# Dataset content:
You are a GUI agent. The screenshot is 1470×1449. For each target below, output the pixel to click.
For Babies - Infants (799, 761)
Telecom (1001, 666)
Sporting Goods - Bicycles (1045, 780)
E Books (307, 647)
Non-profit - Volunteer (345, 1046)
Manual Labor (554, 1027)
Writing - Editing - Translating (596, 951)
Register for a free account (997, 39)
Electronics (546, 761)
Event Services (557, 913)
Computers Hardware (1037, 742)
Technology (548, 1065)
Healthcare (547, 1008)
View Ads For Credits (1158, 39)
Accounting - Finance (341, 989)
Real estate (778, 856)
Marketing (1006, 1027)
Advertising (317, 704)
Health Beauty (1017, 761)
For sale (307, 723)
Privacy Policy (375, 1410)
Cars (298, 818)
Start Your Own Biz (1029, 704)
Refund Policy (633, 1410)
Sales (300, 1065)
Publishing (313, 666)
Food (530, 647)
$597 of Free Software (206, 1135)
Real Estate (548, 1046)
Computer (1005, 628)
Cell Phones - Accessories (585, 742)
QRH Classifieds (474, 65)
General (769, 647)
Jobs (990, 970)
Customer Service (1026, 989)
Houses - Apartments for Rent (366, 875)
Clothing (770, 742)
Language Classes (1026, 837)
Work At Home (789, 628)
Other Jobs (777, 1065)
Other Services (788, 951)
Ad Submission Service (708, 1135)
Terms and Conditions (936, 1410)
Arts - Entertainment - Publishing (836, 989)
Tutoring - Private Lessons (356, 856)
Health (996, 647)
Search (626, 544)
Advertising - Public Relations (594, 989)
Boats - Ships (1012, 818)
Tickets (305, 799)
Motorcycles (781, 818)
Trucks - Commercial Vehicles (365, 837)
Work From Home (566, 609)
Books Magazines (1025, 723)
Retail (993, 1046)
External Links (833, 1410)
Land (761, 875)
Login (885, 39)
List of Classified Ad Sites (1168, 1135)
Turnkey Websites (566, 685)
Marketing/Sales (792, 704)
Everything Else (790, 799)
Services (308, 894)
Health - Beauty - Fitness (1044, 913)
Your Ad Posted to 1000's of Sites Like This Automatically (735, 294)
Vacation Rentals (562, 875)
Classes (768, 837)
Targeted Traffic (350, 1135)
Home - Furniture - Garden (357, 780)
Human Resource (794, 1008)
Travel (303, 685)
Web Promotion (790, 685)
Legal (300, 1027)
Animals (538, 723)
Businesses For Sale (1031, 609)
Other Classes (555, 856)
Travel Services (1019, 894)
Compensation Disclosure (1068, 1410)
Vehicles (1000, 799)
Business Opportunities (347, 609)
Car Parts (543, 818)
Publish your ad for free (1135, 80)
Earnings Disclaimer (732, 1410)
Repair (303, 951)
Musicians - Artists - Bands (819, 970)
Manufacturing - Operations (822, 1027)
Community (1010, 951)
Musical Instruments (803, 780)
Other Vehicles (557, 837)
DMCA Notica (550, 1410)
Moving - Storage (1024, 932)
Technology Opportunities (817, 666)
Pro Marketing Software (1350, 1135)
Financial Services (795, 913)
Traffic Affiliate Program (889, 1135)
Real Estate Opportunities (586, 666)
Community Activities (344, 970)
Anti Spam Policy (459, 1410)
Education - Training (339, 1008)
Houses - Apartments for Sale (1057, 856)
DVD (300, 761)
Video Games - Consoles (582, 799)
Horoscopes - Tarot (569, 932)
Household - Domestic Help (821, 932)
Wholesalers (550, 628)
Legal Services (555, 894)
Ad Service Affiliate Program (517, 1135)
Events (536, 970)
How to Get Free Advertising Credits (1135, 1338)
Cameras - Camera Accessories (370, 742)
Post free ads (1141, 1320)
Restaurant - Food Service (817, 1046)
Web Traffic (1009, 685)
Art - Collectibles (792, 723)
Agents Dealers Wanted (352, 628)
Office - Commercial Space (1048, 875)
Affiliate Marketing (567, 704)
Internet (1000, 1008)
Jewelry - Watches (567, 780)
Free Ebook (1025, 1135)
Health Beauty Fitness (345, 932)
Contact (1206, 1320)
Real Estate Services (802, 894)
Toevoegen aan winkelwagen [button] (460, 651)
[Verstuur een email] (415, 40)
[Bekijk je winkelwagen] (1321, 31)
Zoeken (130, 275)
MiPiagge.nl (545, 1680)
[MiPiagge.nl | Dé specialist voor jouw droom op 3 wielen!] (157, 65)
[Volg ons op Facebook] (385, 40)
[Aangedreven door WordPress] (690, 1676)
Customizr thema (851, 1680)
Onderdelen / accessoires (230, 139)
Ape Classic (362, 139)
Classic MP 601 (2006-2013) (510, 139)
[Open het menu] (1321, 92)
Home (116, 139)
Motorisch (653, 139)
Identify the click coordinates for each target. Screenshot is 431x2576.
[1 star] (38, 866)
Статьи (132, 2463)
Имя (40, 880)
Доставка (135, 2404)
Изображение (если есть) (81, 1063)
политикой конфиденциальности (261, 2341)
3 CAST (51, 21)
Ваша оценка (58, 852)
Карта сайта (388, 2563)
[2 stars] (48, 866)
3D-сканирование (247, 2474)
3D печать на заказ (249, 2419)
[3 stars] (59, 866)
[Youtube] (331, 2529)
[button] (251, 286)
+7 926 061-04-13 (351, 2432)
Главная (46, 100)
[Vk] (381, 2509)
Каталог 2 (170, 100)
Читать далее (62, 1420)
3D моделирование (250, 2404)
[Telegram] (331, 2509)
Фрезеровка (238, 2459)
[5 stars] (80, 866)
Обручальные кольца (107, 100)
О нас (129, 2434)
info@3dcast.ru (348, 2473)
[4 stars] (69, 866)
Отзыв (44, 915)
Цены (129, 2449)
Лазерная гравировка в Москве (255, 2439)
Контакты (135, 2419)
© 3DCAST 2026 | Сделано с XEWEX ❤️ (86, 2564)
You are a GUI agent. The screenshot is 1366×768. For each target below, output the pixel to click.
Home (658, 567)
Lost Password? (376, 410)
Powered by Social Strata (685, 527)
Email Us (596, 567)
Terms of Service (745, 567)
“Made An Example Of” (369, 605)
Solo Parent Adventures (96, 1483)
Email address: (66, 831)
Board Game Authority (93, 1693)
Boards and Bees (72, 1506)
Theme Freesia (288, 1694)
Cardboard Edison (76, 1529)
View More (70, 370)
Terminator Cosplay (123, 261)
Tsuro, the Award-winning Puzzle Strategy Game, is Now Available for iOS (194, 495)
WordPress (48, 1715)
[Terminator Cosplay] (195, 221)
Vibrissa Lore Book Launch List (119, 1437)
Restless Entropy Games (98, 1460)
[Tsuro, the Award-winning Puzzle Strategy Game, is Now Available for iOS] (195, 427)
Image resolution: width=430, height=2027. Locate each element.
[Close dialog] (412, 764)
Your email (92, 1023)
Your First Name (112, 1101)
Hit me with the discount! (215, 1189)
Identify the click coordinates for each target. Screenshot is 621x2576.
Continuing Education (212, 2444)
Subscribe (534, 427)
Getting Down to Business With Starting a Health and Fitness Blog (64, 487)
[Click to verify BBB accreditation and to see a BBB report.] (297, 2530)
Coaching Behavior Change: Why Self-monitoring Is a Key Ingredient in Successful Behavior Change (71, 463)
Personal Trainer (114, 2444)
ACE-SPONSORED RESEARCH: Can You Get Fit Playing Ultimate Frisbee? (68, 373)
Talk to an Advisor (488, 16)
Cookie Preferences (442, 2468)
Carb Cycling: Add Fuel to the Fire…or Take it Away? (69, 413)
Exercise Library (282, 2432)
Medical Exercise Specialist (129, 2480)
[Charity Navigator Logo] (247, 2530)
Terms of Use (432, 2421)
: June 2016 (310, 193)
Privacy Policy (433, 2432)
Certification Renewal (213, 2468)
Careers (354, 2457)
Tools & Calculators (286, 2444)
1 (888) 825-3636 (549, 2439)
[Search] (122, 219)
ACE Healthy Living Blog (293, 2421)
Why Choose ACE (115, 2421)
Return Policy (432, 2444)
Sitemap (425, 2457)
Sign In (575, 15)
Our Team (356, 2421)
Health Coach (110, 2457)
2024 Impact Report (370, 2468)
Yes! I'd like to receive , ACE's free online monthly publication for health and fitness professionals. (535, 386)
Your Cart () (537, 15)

# Work instructions:
Using the data above, reproduce exactly the lines between those holding "Web Promotion (790, 685)" and "DMCA Notica (550, 1410)", inclusive, and no others.

# Answer to this task:
Web Promotion (790, 685)
Legal (300, 1027)
Animals (538, 723)
Businesses For Sale (1031, 609)
Other Classes (555, 856)
Travel Services (1019, 894)
Compensation Disclosure (1068, 1410)
Vehicles (1000, 799)
Business Opportunities (347, 609)
Car Parts (543, 818)
Publish your ad for free (1135, 80)
Earnings Disclaimer (732, 1410)
Repair (303, 951)
Musicians - Artists - Bands (819, 970)
Manufacturing - Operations (822, 1027)
Community (1010, 951)
Musical Instruments (803, 780)
Other Vehicles (557, 837)
DMCA Notica (550, 1410)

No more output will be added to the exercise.